If the kids were at least schooled outside the home, they would have the opportunity to go out in the world and meet mentors, like teachers or librarians or a Sensei at Judo class, who would give them what their parents don’t have the time to give. But they aren’t, from what I have seen of the Duggars they are one lone family against the world. Correct me if I am wrong, but it seems as though they don’t even have Aunties & Uncles or Grandparents hovering around. It seems like emotional deprivation to me.
Anyway, back on topic: This is something that whips me up into a blue rage. featherlou is right. We need to decide, as a society, on a point at which a woman has abdicated her responsibility for her own fertility, and then act. We do it for mentally ill or incapacitated people who are unable to make other medical decisions all the time.
I find the very idea of forced sterilization to be absolutely horrifying. Perhaps mandatory birth control, but I am not sure how that would be enforced.
Is counseling of any sort a requirement for receiving welfare? If not, done correctly I think this could be immensely productive. Several sessions where the kids are looked after by someone at the agency. A counselor could sit down with mom and dad and explain birth control methods…possibly even information on adoption…try to hook dad up with a job…and teach them how to become “productive members of society”.

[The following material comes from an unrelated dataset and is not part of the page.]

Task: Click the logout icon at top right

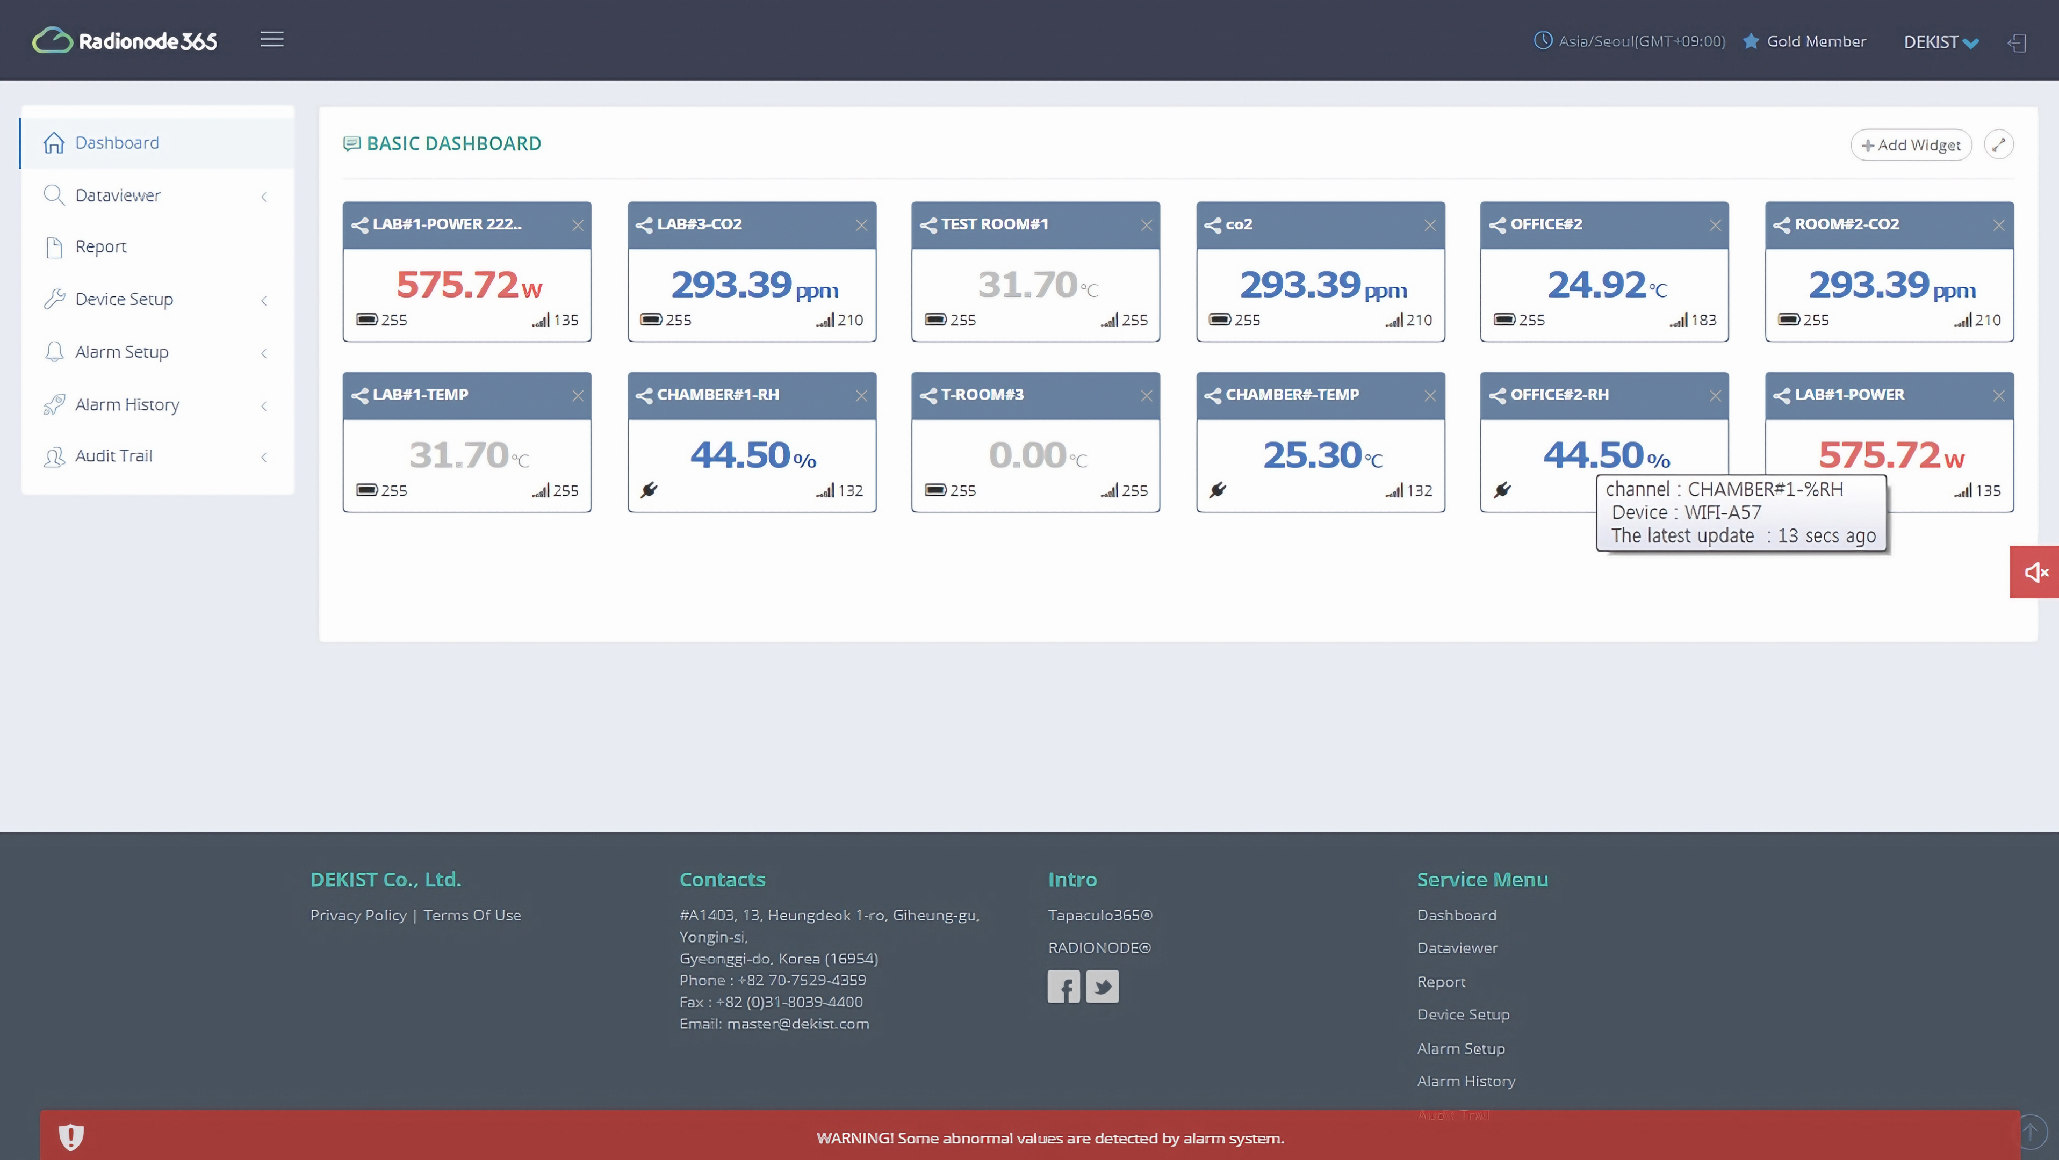Action: coord(2017,42)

Speaking of dad, I think it is commendable that he is sticking around. None of the other fathers did, apparently…and so few in these situations do.
As hard as it may be to believe, I think a lot of this can be chalked up to simple ignorance. Not ignorance in that sex=babies, but ignorance in that this is not a decent life. The article I read said nothing about the girl’s parents. Maybe her mom did all of the same things? Maybe it’s all this girl knows? Someone must step in and break the cycle. Unless something changes, I think it is very likely that a few of the kids will end up in the same situation when they turn 15 or so. This is sad.

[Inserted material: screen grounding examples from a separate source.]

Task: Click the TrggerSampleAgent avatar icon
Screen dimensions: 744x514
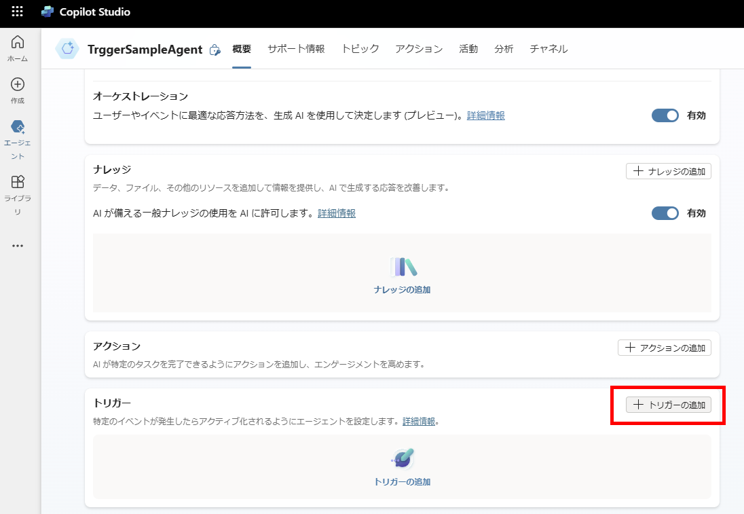Action: click(67, 49)
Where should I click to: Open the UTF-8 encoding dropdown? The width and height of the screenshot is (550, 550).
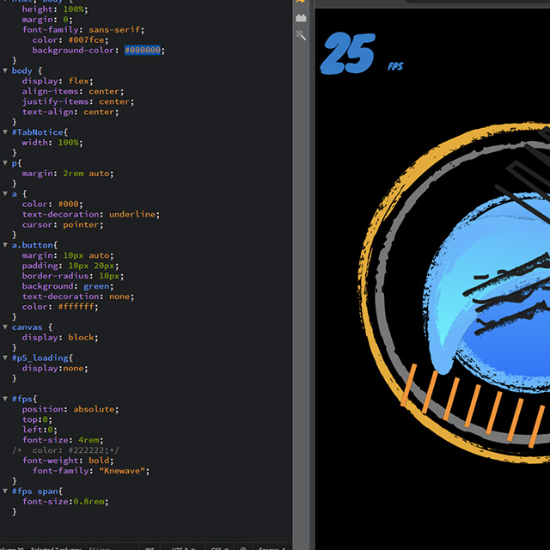click(182, 547)
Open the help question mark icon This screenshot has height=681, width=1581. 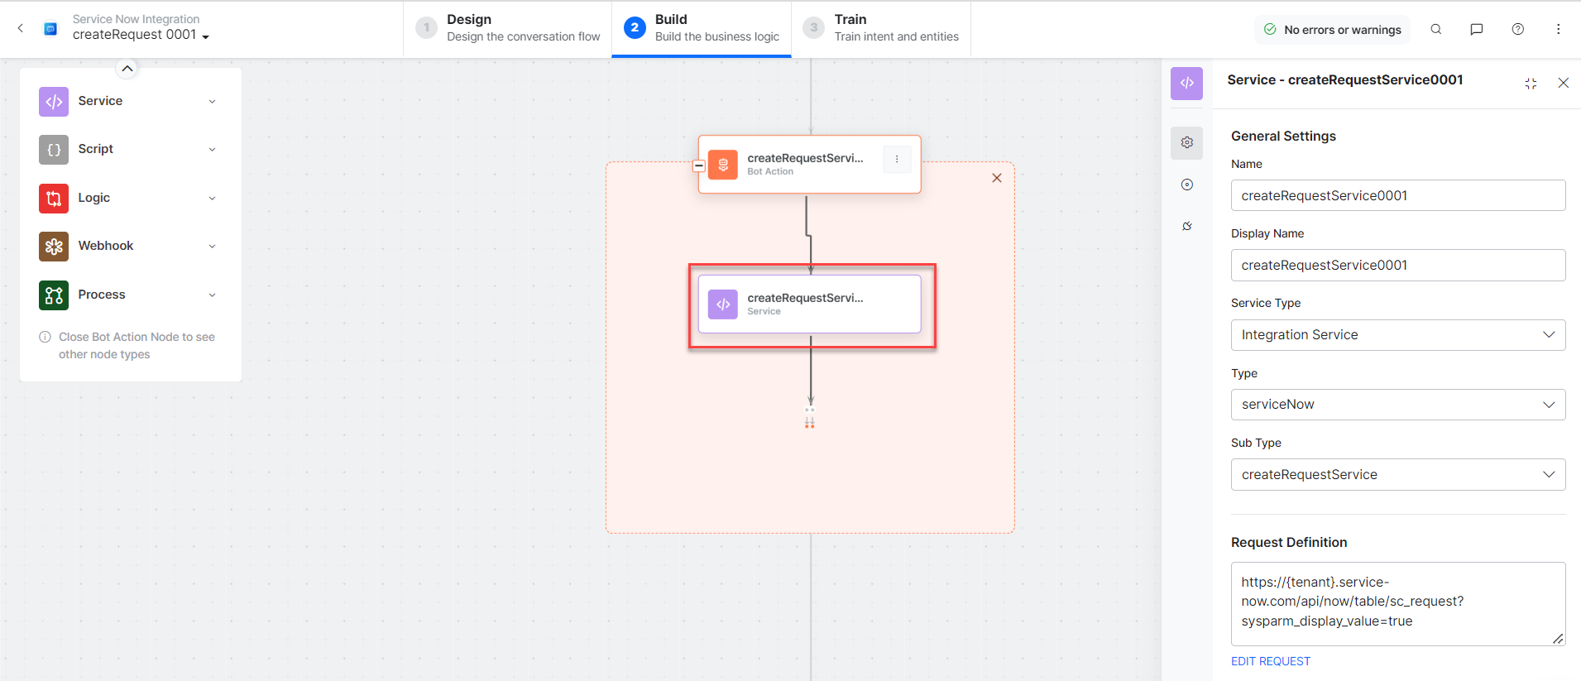point(1518,29)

AND how the hell did they find time to have sex with 5 babies? I am assuming the grandmother is doing a lot of the work on that end.
Many of the points raised in this thread are completely valid. I just cringe a bit at the vitriol. But, I do tend to be the bleeding-heart type…so shrug.
So, I don’t think this behavior should be excused. I think the welfare checks should be contingent on the attendance of counseling sessions, and the use of birth control.
Except for women who can’t use hormonal birth control. What then? Diaphragm check?
Sarahfeena, I don’t think that we’re as far apart on this as you think. Like I said, in theory, I think it would be great if birth control were a condition of public assistance. But in practice, there’s no way it’s gonna work. Aside from the rather chilling social engineering implications, there are just too many variables. As mentioned above, not everyone is a candidate for hormones. How do we verify that those women are using something? And even the most fool-proof methods occasionally fail. How does one go about proving that your birth control failed even though you used it faithfully and correctly? And most importantly, when these women do get pregnant through lack of use, misuse, *or * fluke, we’re back to exactly the same question, which is… do we cut them off? What about the kids?
I don’t have time to Google it right now, but do other states besides Arizona not have welfare reform? Here, you are only allowed to get assistance for something like 5 years total. That 5 years includes the time when you were a child, so it’s very unlikely that people will continue the cycle as adults.
Also, unless you have a baby under one, you must work or volunteer or go to school a minimum of 20 hours a week to keep receiving assistance. They may have even recently changed that rule to “work 40 hours a week” period. And, you do NOT receive more money if you have more children, I believe. What you qualify for when you sign up is what you get period.
Whenever I hear the bitching about longtime ‘welfare witches’, it’s like the dark ages to me. Welfare reform has been in effect here for a number of years.